Earthrights is also leading legal action against Exxon in Colorado, which Simons referenced in his statement.

"Big Oil knew, Big Oil lied, and in the end Big Oil will have to pay."
--Richard Wiles, Center for Climate Integrity
"It is unconscionable that communities in Minnesota, Colorado, and around the world should be forced to pay for the destruction brought on by the rampant extraction and burning of fossil fuels. We stand in solidarity with the people of Minnesota and applaud this latest lawsuit against Exxon and its cronies," said Simons.

There's ample evidence of fossil fuel companies' harms, said Rachel Licker, a Midwest-based senior climate scientist at the Union of Concerned Scientists.
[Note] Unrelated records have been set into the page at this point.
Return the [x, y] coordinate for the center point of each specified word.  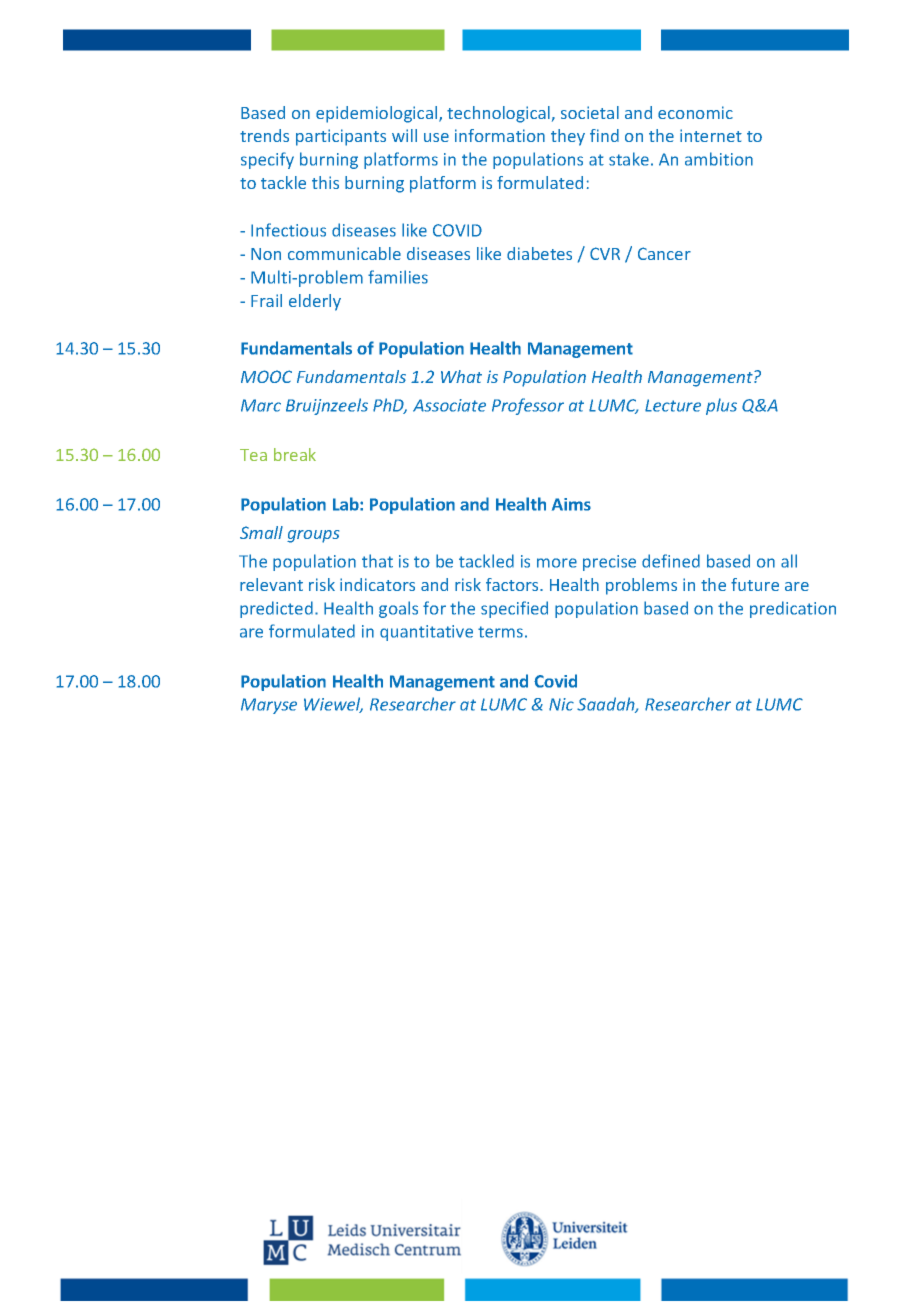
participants [341, 137]
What [461, 376]
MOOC [266, 376]
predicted [276, 609]
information [500, 135]
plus [721, 406]
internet [711, 135]
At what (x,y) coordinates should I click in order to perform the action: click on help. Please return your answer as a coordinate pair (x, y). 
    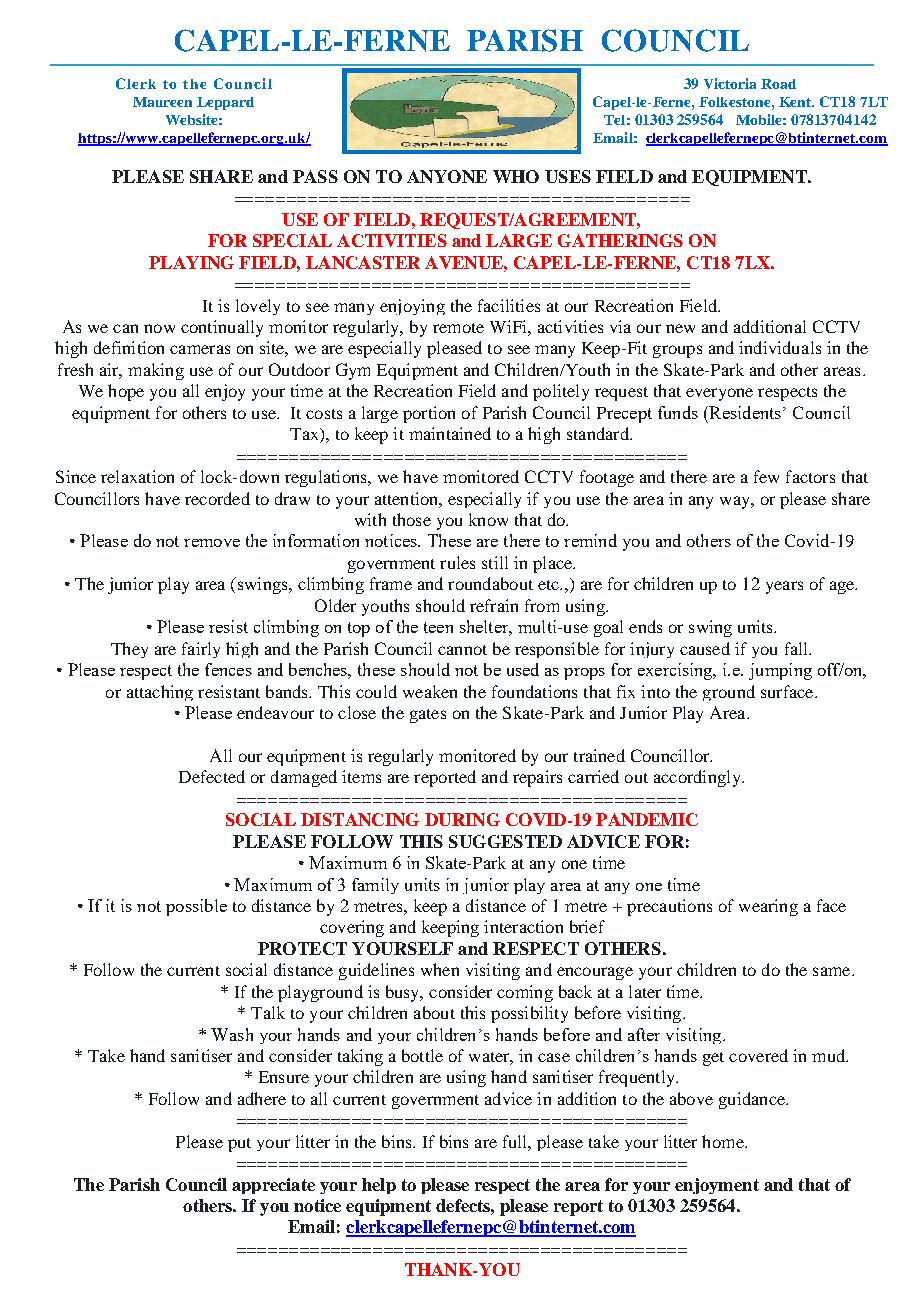
    Looking at the image, I should click on (379, 1186).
"The science linking the burning of fossil fuels to climate change is as settled as the link between smoking and cancer," she said. "Even ExxonMobil's own scientists warned their managers more than 40 years ago of 'potentially catastrophic events' as a result of continued fossil fuel production and use. A physicist shared similar concerns at an API-organized 100th anniversary party for the U.S. oil industry as far back as 1959. But rather than alerting the public or taking action, ExxonMobil, Koch Industries, API, and its peers funded decades-long disinformation campaigns designed to cast doubt on the science and delay climate action."

As the Center for Climate Integrity's Wiles noted, Ellison's lawsuit won't mark the first time the state has stepped up for justice.

"Minnesota led the nationwide fight against Big Tobacco, and now, by taking on Big Oil for lying about climate change, the state is once again on the right side of history," said Wiles, adding that the oil industry is facing similar suits from other government entities, including the states of Massachusetts and Rhode Island. Minnesota's, however, is the first climate deception suit to target Koch Industries' role.

"With more than a dozen pending climate change lawsuits, the walls are closing in on the fossil fuel industry," he said. "Big Oil knew, Big Oil lied, and in the end Big Oil will have to pay."